Problem to work on » Your answer must be an exact repeat of the lines from the one containing "Screen dimensions: 1568x437" through the last line of the records, both included, with no pictures.

----- Data section -----

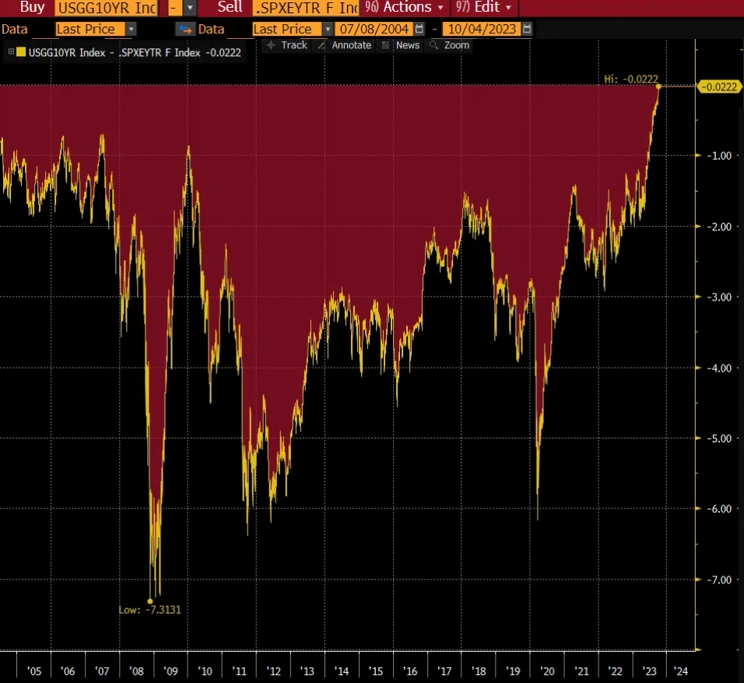Screen dimensions: 744x683
Task: Click the USGG10YR Buy security field
Action: pyautogui.click(x=106, y=8)
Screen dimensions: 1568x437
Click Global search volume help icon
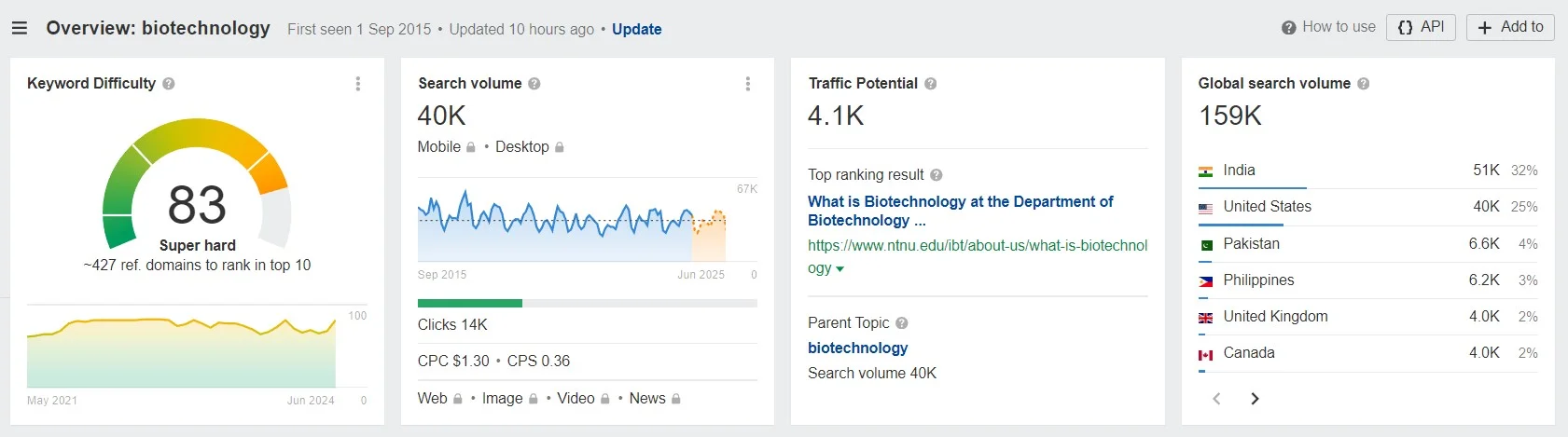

-----

Your response »
Screen dimensions: 1568x437
Click Global search volume help icon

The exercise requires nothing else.